## Work request
The lines to output run from the first line of the entries below through the line containing "Viewport: 600px width, 400px height."; copy them exactly and leave out pictures.

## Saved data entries
● ● ● ● ●

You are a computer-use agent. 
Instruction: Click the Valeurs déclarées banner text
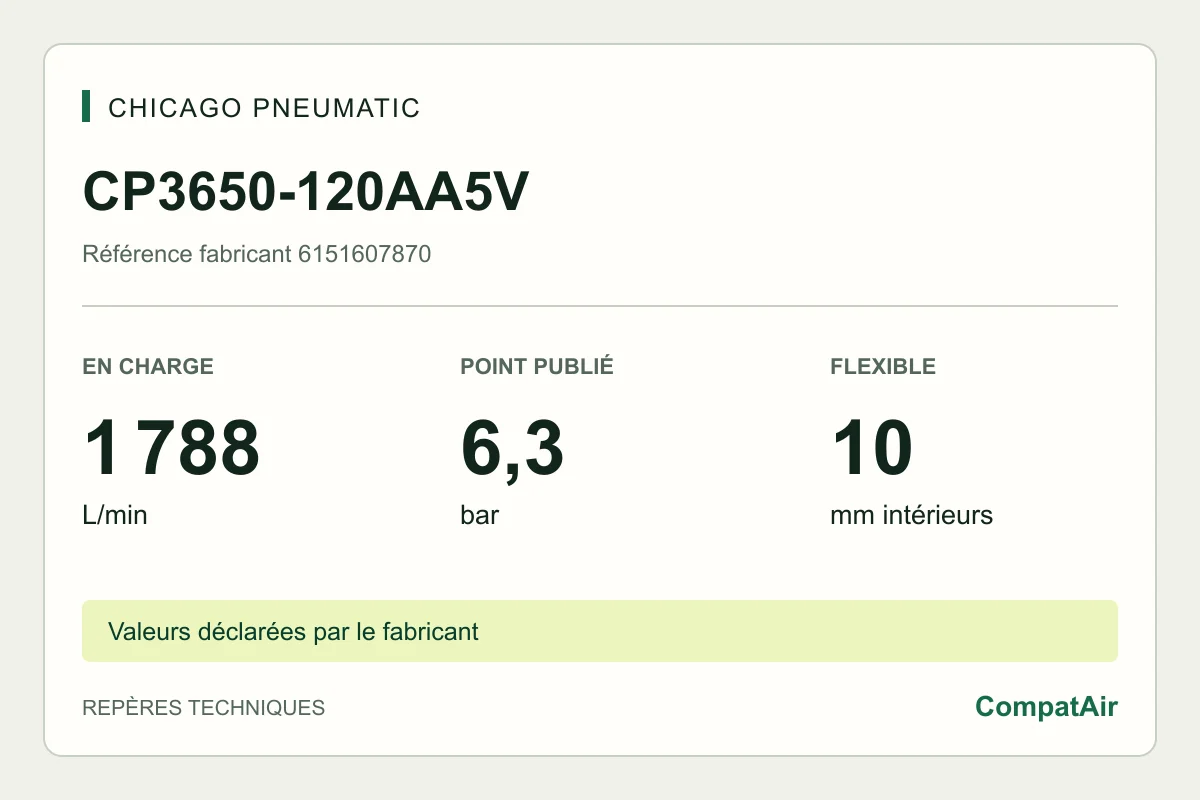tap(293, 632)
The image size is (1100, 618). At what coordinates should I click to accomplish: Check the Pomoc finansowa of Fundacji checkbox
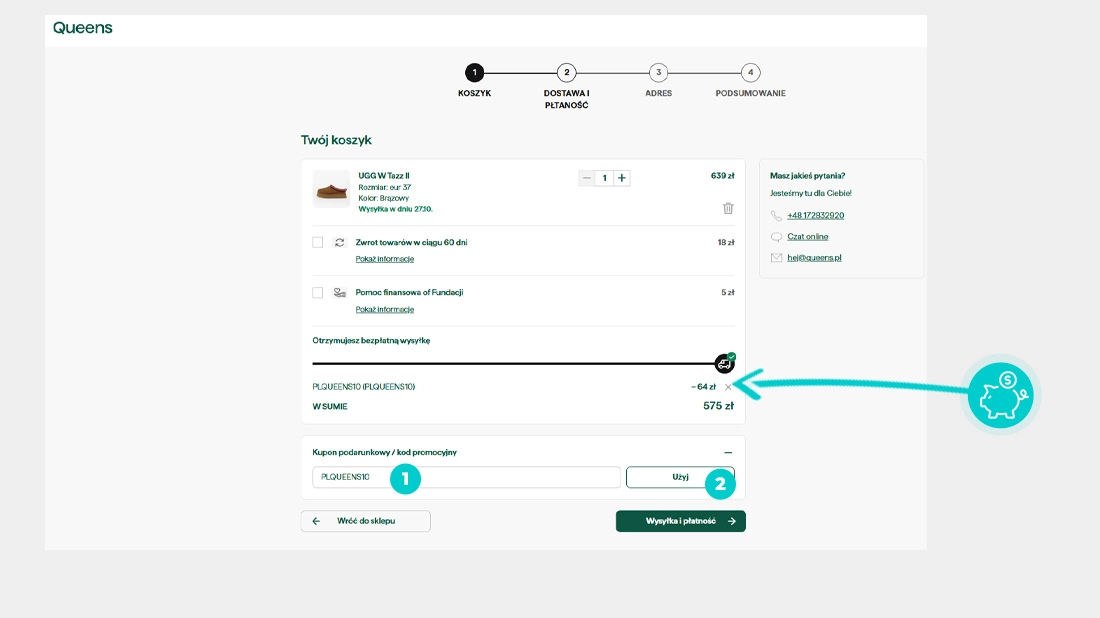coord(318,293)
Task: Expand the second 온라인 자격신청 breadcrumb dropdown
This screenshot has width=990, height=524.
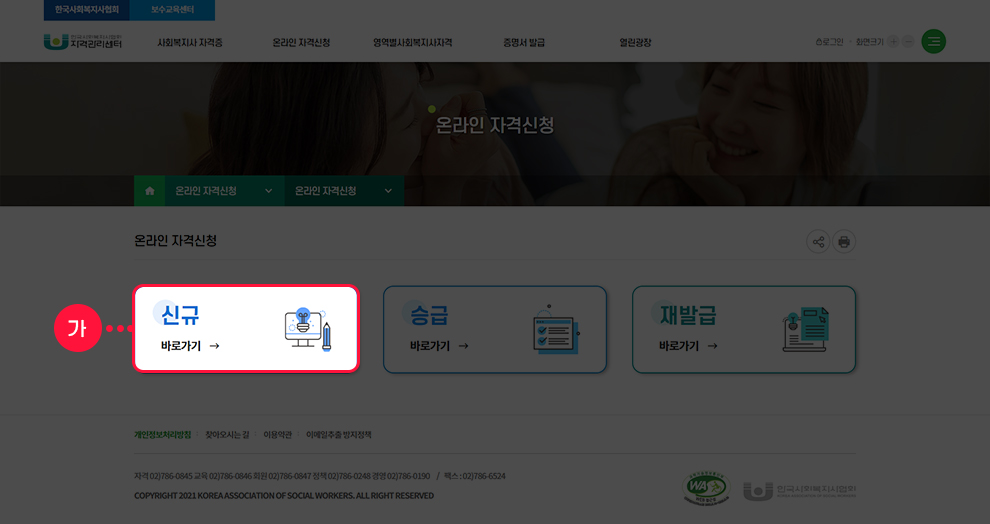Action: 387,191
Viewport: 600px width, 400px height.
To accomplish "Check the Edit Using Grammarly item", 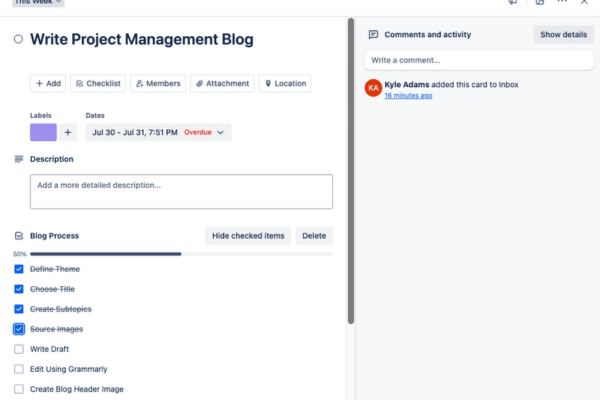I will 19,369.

● ● ● ● ●

## Your solution
You are a computer-use agent. 
Instruction: Click the Valeurs déclarées banner text
tap(293, 632)
The image size is (1100, 618). At what coordinates should I click to accomplish: Check the Pomoc finansowa of Fundacji checkbox
coord(318,293)
Task: Expand the second 온라인 자격신청 breadcrumb dropdown
This screenshot has width=990, height=524.
Action: 387,191
Viewport: 600px width, 400px height.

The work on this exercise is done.